Le cause di questo squilibrio sono molteplici, ma si intrecciano principalmente con due forze epocali: la trasformazione demografica e la ridefinizione degli equilibri geopolitici. Due fenomeni apparentemente distanti che, combinati, mettono in crisi il motore produttivo di un settore chiave.
Sul fronte demografico, i numeri parlano chiaro. Negli anni ’60 ogni donna cinese metteva al mondo in media sei figli. Oggi il tasso di natalità è crollato a 1,09. Questo si traduce in un progressivo invecchiamento della popolazione: l’età media salirà da 29 anni nel 2000 a 52 anni nel 2050. E la fascia over 60 raggiungerà i 510 milioni di persone, l’equivalente dell’intera popolazione di Europa e Regno Unito.
Questa dinamica riduce drasticamente la forza lavoro disponibile, soprattutto nelle aree rurali dove storicamente si concentrano le attività di pesca e acquacoltura. L’urbanizzazione galoppante – si passerà da 550 milioni a 1,1 miliardi di abitanti nelle città entro il 2050 – aggrava la situazione, creando un vuoto operativo nelle campagne e nei distretti produttivi costieri.
Nel frattempo, però, il consumo di prodotti ittici continua a salire. La popolazione urbana ha gusti più salutisti, il pesce è sempre più richiesto. Le attuali fonti principali – pesca di cattura, allevamento di carpe e molluschi – generano ancora oltre 50 milioni di tonnellate l’anno, ma il loro potenziale si sta assottigliando.

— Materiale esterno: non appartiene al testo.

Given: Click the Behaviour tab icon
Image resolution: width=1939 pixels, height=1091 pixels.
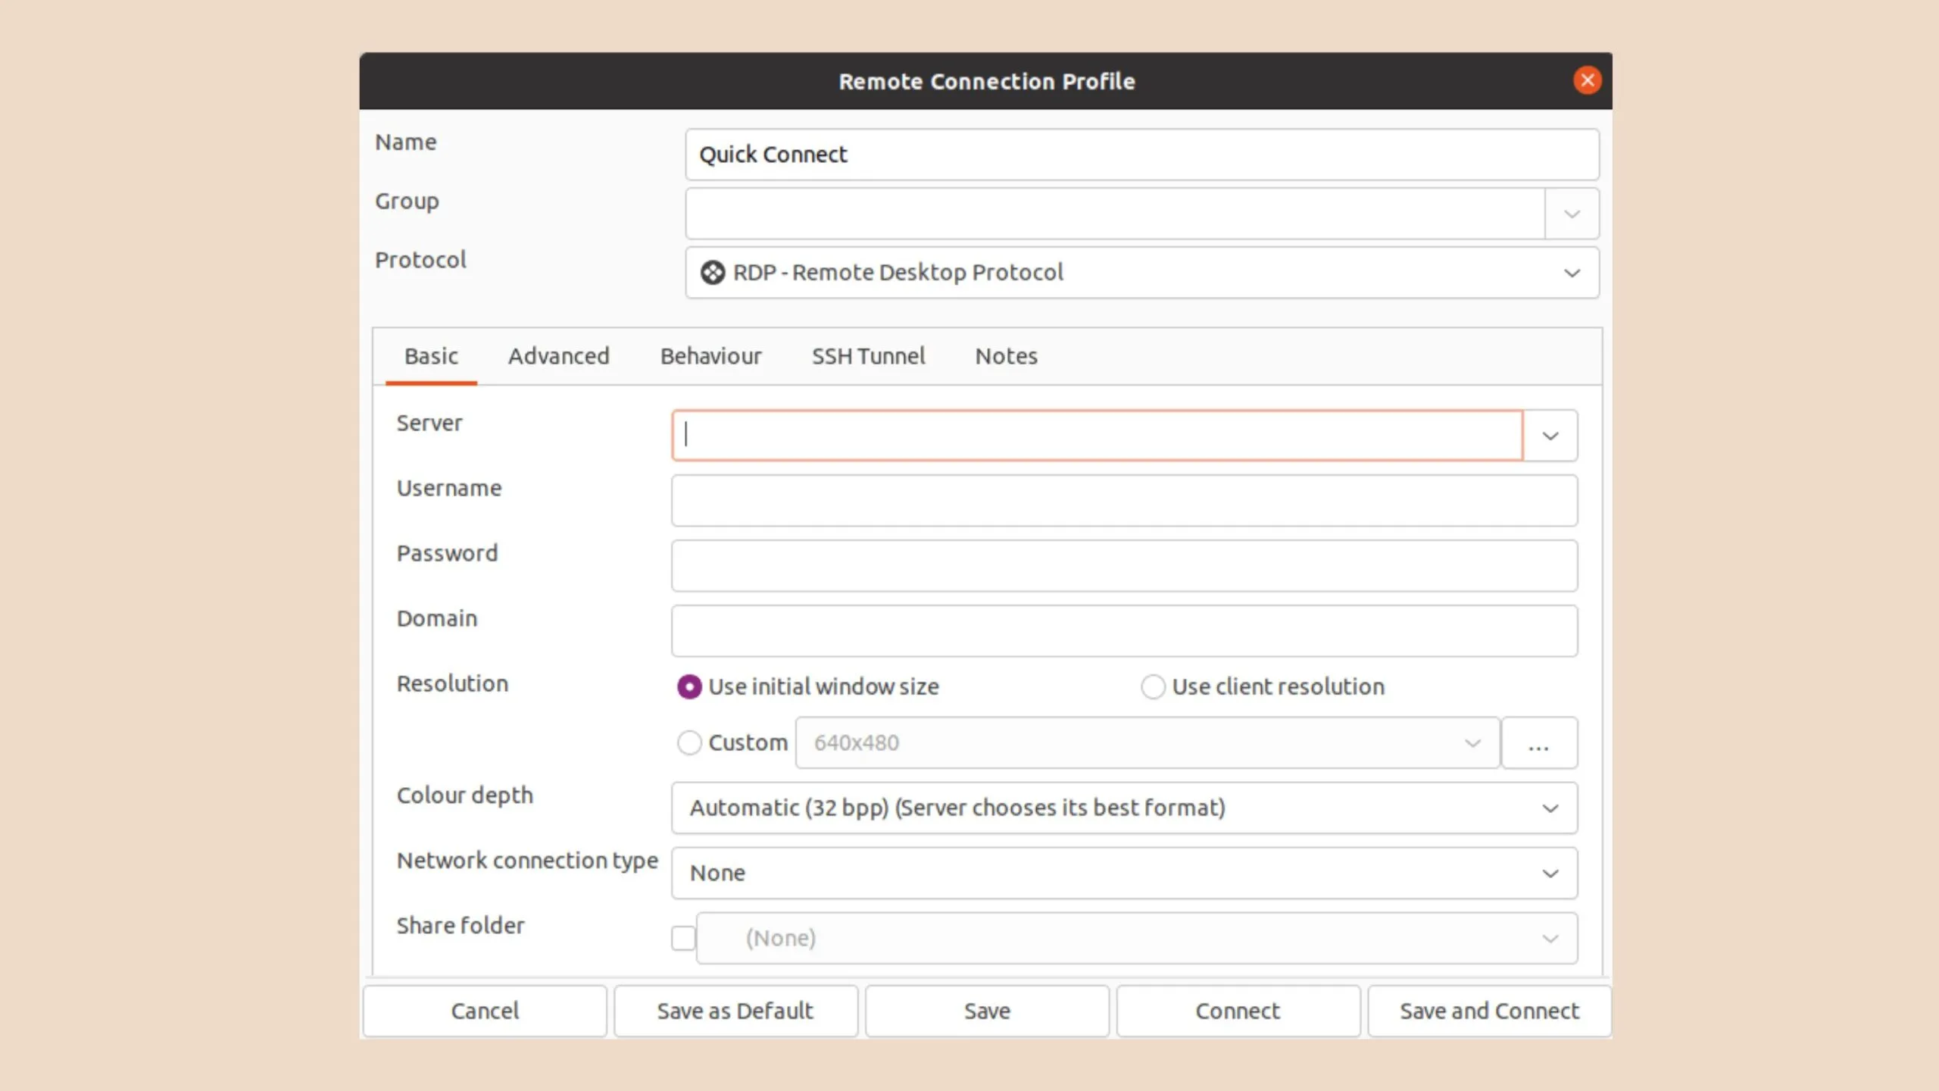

L’esaurimento delle risorse e la cronica carenza di manodopera stanno frenando la produzione.
L’allevamento di specie ittiche ad alto valore commerciale potrebbe rappresentare un’alternativa, ma anche qui emergono i limiti. L’affidamento costante a ingredienti come farina di pesce e soia per l’alimentazione degli animali pone un tetto alla crescita sostenibile del comparto.
Ecco perché la Cina si prepara ad assorbire sempre più pesce dall’estero, trasformando da produttore a importatore netto il suo ruolo storico. Questo cambiamento impone però una revisione della mappa commerciale. Dei primi dieci fornitori di prodotti ittici, solo la Russia è allineata con l’asse geopolitico cinese. Gli altri partner strategici – Stati Uniti in testa – sono oggi interlocutori complessi, se non apertamente ostili.
Per rispondere a questa vulnerabilità, Pechino sta riscrivendo i propri patti commerciali, spingendo sull’asse Sud-Sud. Aumentano le importazioni dal Sud-est asiatico, dall’Africa e dall’America Latina. Paesi come India, Vietnam, Ecuador e Indonesia sono al centro di un nuovo disegno di influenza, che unisce economia e strategia geopolitica.
Nel decennio in corso, la battaglia per il pesce sarà molto più di una questione di approvvigionamento. Sarà uno snodo cruciale per capire chi guiderà la catena del valore globale, tra chi produce, chi consuma e chi detta le regole. E con la Cina costretta a cercare fuori ciò che prima dominava in casa, per l’industria ittica mondiale si aprono nuove sfide e inedite opportunità.